Today, we offer sacrifices of praise, thanksgiving and consecrated lives, not bloody animal sacrifices, in our worship. This is because Jesus Christ is our True Sacrifice whose blood atoned for all sin forever, “He has appeared once for all at the end of the ages to put away sin by the sacrifice of himself” (Heb 9:26).

When we think of Christ’s bloody offering of his life on the cross, we see many similarities and contrasts, as well as fulfillment of Old Testament sacrificial laws and ordinances.

First, just as the Old Testament sacrifices always involved the blood of sacrificial animals, Christ’s sacrifice was also a bloody offering of his own life. Throughout the whole history of God’s redemptive work, beginning from the fall of Adam in the Garden of Eden, to Noah, Abraham, Moses, David, and finally to Christ, God instituted bloody animal sacrifices for the forgiveness of sins.
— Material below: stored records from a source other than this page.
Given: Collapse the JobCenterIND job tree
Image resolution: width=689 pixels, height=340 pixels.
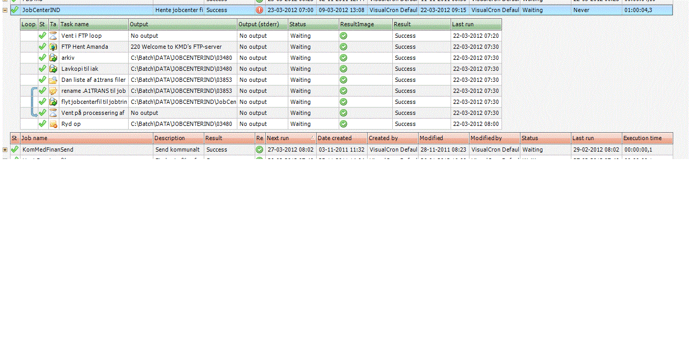Looking at the screenshot, I should [x=5, y=10].
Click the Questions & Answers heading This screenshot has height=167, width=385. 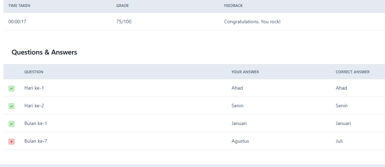tap(44, 52)
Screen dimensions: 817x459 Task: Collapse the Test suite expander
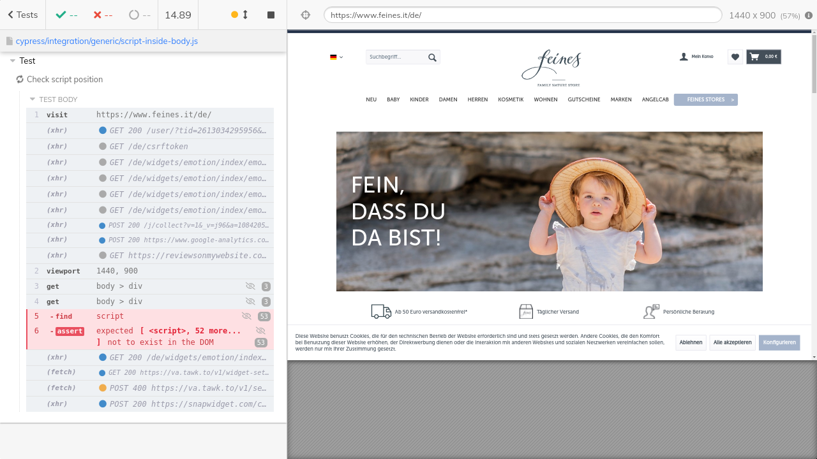click(13, 61)
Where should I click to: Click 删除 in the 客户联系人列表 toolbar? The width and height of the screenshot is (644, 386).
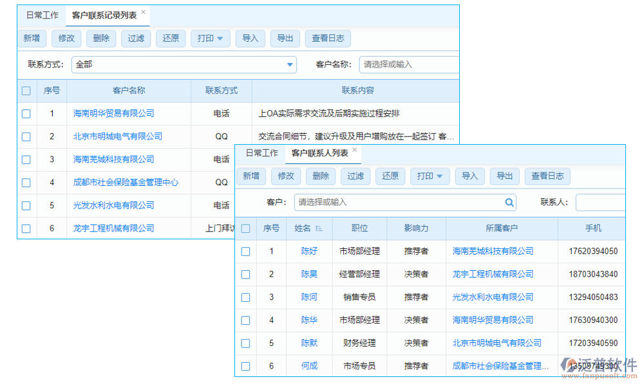click(x=321, y=176)
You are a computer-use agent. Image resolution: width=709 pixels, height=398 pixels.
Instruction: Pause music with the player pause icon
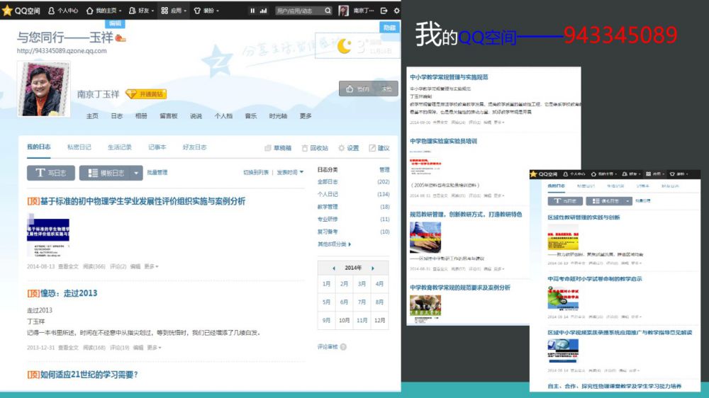(x=252, y=11)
This is why the writer of Hebrews says, “without the shedding of blood there is no forgiveness of sins” (Heb 9:22).

Second, Christ’s sacrifice was offered only once, “He entered once for all into the holy places, not by means of the blood of goats and calves but by means of his own blood, thus securing an eternal redemption” (Heb 9:12). But unlike the sacrifices offered repeatedly by Old Testament priests daily, weekly, monthly, and yearly, his sacrifice was sufficient to atone for all the sins of all his people. On our Day of Atonement, our merciful and faithful High Priest did not offer sacrificial bulls and goats, but instead willingly offered his own body and blood to atone for our sin, knowing that “it is impossible for the blood of bulls and goats to take away sins” (Heb 10:4).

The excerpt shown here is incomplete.